If the politicians fail to give the decision as to whether the Prime Minister’s deal, or lack of one, is good enough for the future of our country, then they would be assuming that a majority of people, without question, support the deal.
As 2.6 million of Leave voters have changed their mind, 1.5 million young people have gained the vote since 2016, and one million European citizens have taken British citizenship since the vote, evidence is lacking.
It is a necessity, for the future of Leeds and its younger people, and for democracy, to have a People’s Vote on the Government’s Brexit deal.
Airport’s bad impression
Bob Watson, Baildon
DAVID Laws, the chief executive of Leeds Bradford Airport (LBA), has announced a multi-million pound expansion that will create “an airport Yorkshire can be proud of.”
While that is to be welcomed, it has to be asked whether the new terminal building will include additional airbridges?
If LBA is indeed to be brought into the 21st century, then they really should be ensuring that having to walk or be bussed across the apron is either eliminated or vastly reduced.
This should surely be an absolute priority for the highest passenger airport in the country, as current first impressions are certainly not good.
Bottleneck must be dealt with
Philip Clarkson, by email
There is overwhelming resistance to the Connecting Leeds Otley Old Road scheme which is part of the Connecting Leeds Programme.
This was apparent from the Q&A session held at Lawnswood YMCA as council officials and consultants tried to deal with the concerns raised by local residents .
Online responses to the scheme have been largely negative and this was reiterated at the meeting.
The main problem appears to me to be the lack of any radical proposals to deal with the Headingley bottleneck which must be dealt with before any other areas.
The lack of such a scheme is due to the way in which the Government funding for the whole Connecting Leeds project has been structured.
The £170 million being provided has to be spent by 2021 which gives insufficient time for any scheme in Headingley to be implemented due to the complexities of land acquisition etc . Instead the council has gone for the easy win at Otley Old Road using council owned land.
This is not an efficient or effective use of resources in my opinion as the main cause of congestion is not being dealt with.
The Government must extend the time period over which the funding is available to enable bus services to be improved and congestion on the Otley Road corridor to be reduced.
Rein in rogue landlords
Ian Wilson, Selby
THE only way to procure long and lasting chains of good family social housing is to rein in all rogue landlords .
They must be brought to book, and the housing market itself needs vast reductions in house prices.
This has become a false ‘cash cow’ for so-called housing punters for year upon year, the result of bulging property prices.
Keep the guards on our trains
M Fell, Upton
My grandson is in his early 20s, totally blind from birth and autistic.
He lives in a flat in Ilkley for the disabled.

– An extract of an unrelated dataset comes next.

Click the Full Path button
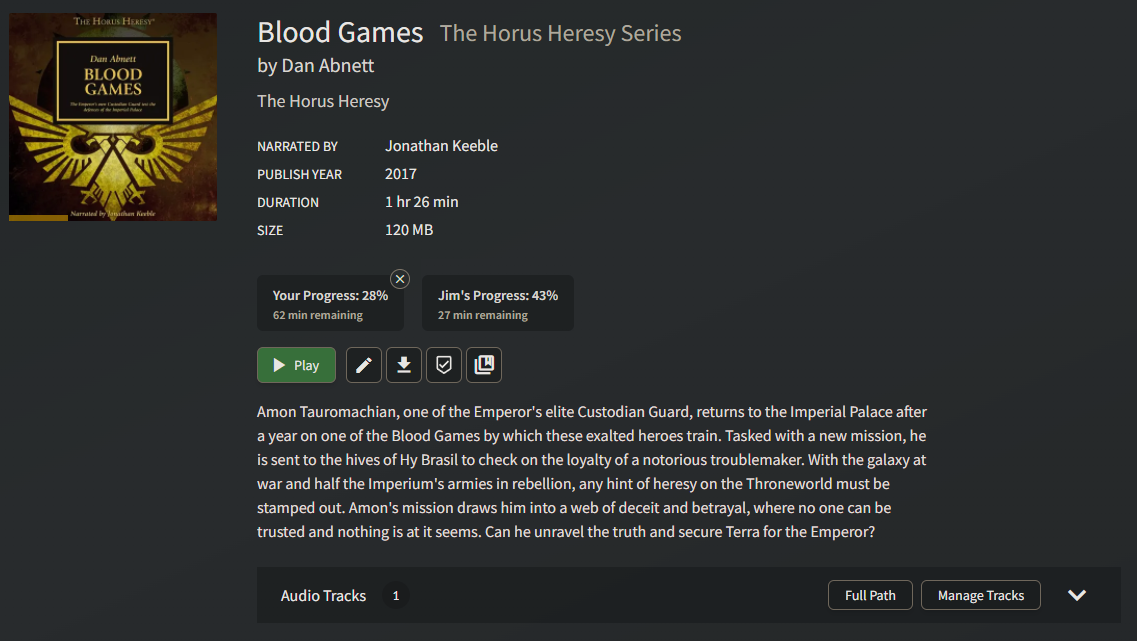 [x=870, y=595]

When he wishes to travel, he informs Northern Rail and has what is called assisted travel.
This means a guard helps him to get on and off the trains and to transfer from one train to another.
He travels quite often – he volunteers his time at RNIB in Leeds, teaching IT to people there who need help. He goes to pop concerts in London and Outward Bound courses in Milton Keynes.
He belongs to a blind and visually impaired group – they go away for weekends and also on holidays.
He has to make his own way to pick up points and Luton Airport. He comes to see me for long weekends.
He goes from Ilkley to Leeds, Leeds to South Elmsall where I meet him.
How could he do all this if the guards were taken off the trains?
It makes him feel more independent being able to travel. He is not the only one needing this kind of help. There must be hundreds in the same position as him. Please keep the guards.